Hello, As I am new to the GATK pipeline, I have some questions regarding the supplement file used for the somatic variant filtering step.
I call individual samples separately using Mutect2 with the files 1000g_pon.hg38.vcf.gz and af-only-gnomad.hg38.vcf.gz, which can be found at the GATK storage (available at https://console.cloud.google.com/storage/browser/gatk-best-practices/somatic-hg38;tab=objects?prefix). For downstream analysis (filtering the variants), there are two approaches: filtering directly with one command using FilterMutectCalls, or following three steps: GetPileupSummaries, CalculateContamination, and FilterMutectCalls.

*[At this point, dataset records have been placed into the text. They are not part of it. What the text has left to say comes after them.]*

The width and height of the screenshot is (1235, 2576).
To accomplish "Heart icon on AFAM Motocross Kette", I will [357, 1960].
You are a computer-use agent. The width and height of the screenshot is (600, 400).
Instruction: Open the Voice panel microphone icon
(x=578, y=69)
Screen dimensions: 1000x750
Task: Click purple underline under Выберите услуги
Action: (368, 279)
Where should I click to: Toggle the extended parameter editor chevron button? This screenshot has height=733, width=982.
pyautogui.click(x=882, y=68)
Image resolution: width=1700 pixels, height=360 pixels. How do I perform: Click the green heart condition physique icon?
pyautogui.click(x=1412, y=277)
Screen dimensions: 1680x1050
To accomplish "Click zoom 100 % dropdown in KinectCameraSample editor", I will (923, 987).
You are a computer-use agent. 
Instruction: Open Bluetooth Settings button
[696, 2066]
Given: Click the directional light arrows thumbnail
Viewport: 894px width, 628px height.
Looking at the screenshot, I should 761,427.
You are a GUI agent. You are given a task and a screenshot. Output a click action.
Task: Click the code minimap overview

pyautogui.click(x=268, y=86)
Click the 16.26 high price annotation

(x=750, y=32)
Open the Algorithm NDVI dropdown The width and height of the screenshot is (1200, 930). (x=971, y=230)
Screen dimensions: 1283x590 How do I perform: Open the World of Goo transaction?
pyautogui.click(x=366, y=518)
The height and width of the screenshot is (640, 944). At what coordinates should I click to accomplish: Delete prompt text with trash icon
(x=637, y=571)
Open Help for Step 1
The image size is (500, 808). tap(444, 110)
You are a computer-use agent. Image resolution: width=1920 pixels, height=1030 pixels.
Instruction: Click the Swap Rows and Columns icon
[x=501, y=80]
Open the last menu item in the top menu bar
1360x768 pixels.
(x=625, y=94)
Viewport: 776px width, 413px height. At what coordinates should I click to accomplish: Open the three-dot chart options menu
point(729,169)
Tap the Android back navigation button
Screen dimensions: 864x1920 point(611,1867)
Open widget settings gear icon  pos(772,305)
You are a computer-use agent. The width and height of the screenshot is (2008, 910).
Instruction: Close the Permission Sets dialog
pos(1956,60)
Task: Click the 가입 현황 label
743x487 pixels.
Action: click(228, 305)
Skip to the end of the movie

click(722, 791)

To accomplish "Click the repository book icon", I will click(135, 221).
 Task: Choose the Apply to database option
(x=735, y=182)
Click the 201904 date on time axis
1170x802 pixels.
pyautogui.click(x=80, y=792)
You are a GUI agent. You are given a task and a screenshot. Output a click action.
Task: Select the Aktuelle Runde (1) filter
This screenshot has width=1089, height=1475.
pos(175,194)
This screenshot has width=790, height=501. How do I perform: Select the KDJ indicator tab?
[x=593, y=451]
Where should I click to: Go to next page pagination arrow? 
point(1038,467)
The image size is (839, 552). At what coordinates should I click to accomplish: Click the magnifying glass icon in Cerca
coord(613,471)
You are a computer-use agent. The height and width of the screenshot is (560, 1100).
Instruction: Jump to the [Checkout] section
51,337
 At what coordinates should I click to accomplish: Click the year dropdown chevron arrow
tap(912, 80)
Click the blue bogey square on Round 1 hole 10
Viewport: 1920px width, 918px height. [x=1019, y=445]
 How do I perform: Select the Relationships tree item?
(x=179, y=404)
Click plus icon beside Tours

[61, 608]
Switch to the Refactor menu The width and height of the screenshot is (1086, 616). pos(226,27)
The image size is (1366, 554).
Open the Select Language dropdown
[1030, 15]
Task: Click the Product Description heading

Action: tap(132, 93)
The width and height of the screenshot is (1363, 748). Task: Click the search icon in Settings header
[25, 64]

Which method should I choose? (https://gatk.broadinstitute.org/hc/en-us/articles/360035531132--How-to-Call-somatic-mutations-using-GATK4-Mutect2) If I opt for the three-step process, during the GetPileupSummaries step, I understand that both -V and -L files are required. The -V file should be a biallelic VCF, and the -L file can be a .bed or .interval_list file. Many forums suggest using af-only-gnomad.hg38.vcf.gz and somatic-hg38_small_exac_common_3.hg38.vcf.gz for both -V and -L.
I am confused about which files to use and whether a BED file is necessary. If it is, how can I create a BED file?